* _Required action_:
Name every person the text below on the Reformers and justifying faith mentions by name, other than Jesus and God.

* _Excerpt_:
▬▬▬▬▬▬▬▬▬▬

So, to answer your question about the Reformers, I have to say that it is often hard to know if what the Catholic Church teaches is really fundamentally different from the Reformers. I will point out that the Council of Trent did not in fact declare heretical (or anathema) the central idea of imputed righteousness - that we do not need to be good ourselves, because Jesus did it for us. There has always been a component of that in Christianity. We have the phrase by John, that "although the goal is that you be good, if you are not, you have an advocate in heaven - Jesus, the righteous one." The term "the righteous one" (zadiq) is related to the idea in Judaism of the one "for whose sake" God would spare others - as the "ten righteous men" in Abraham that would prevent God from destroying Sodom and Gomorrah. The idea is that God spares others "for their sake" - that is, to prevent injury to the righteous ones in collateral damage. Jesus thus protects us in the same way - because "we belong to him," not just mystically but bodily, so that to harm us is to harm Jesus, and God spares us "for his sake." This, at least, is the way a Jew of the day would have used the term. What is clear to all (Catholic and Reformer)is that we are granted protection through Christ because Christ is in fact within us. He has been born within us and is in fact dwelling within us(Paul). So it can be hard to know if there is a real difference. The Catholic points to the faith that truly welcomes Christ,as love, and can say that that faith has justified him. A Lutheran/Reform might say that the 'faith' they mean is different: the faith that Jesus will be accepted in their stead - which is a separate faith from the faith which allows Christ to dwell within you. I do not think that "the faith which lays hold of Christ and appropriates Him" is the same as the faith which "welcomes him." The first is a creed, and, frankly, is hard to think of as anything other than pure antinomianism (faith in the abscence of works or love). The second faith, which welcomes Christ, is a "justifying faith" - by Luther's own account, for it is the faith that sanctifies.

▬▬▬▬▬▬▬▬▬▬

* _Given information_:
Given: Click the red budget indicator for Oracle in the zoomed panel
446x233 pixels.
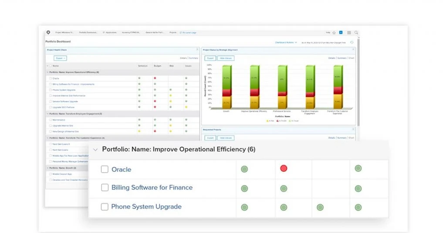Looking at the screenshot, I should (284, 169).
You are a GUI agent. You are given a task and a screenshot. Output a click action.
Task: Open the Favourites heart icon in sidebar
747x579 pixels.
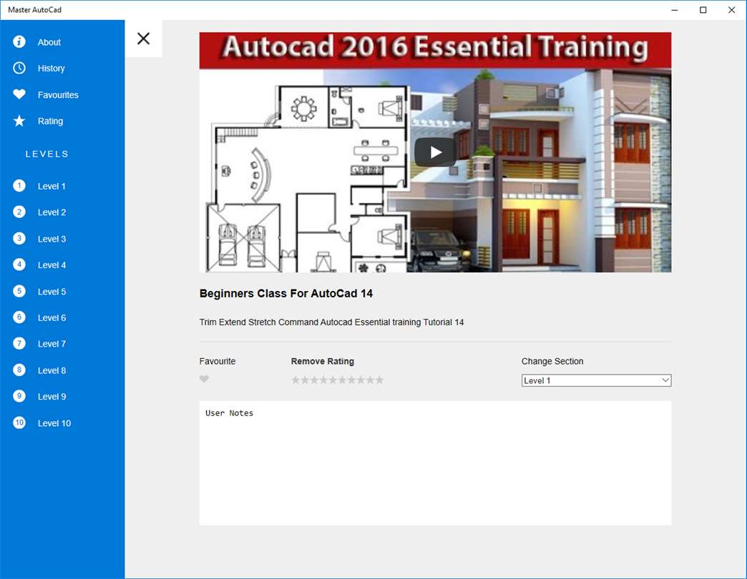click(19, 94)
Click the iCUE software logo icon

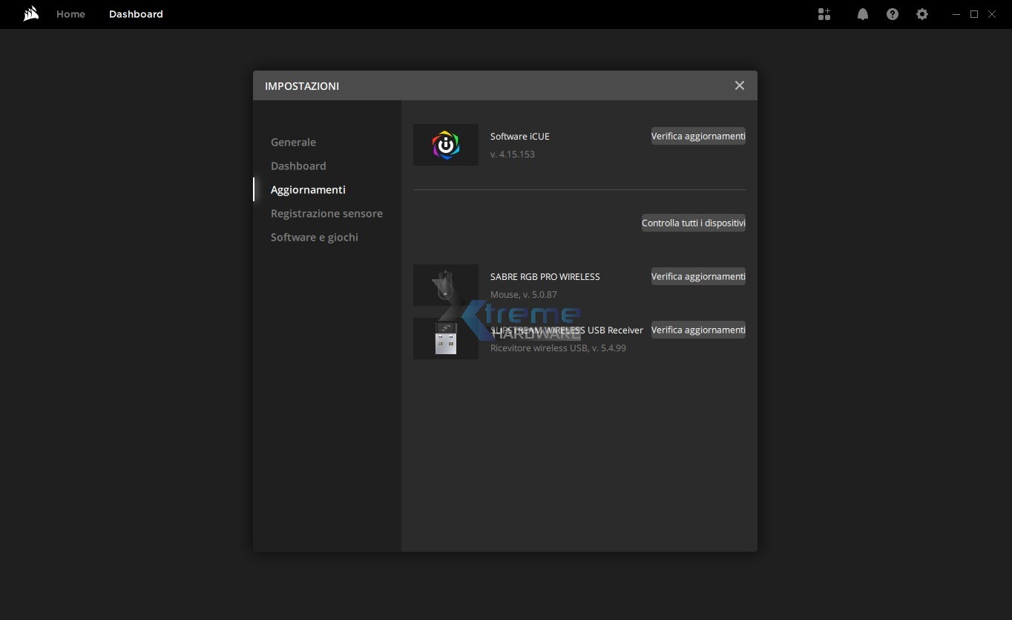click(x=445, y=145)
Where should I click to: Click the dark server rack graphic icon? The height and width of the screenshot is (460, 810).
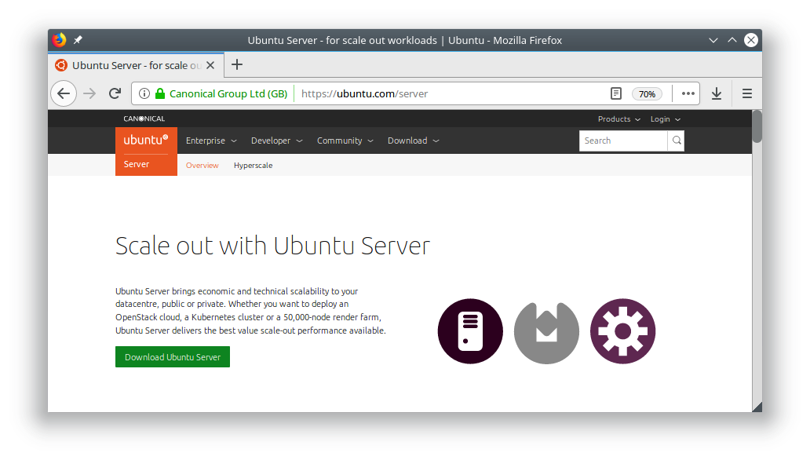point(469,331)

▬▬▬▬▬▬▬▬▬▬

* _Exercise answer_:
John, Abraham, Paul, Luther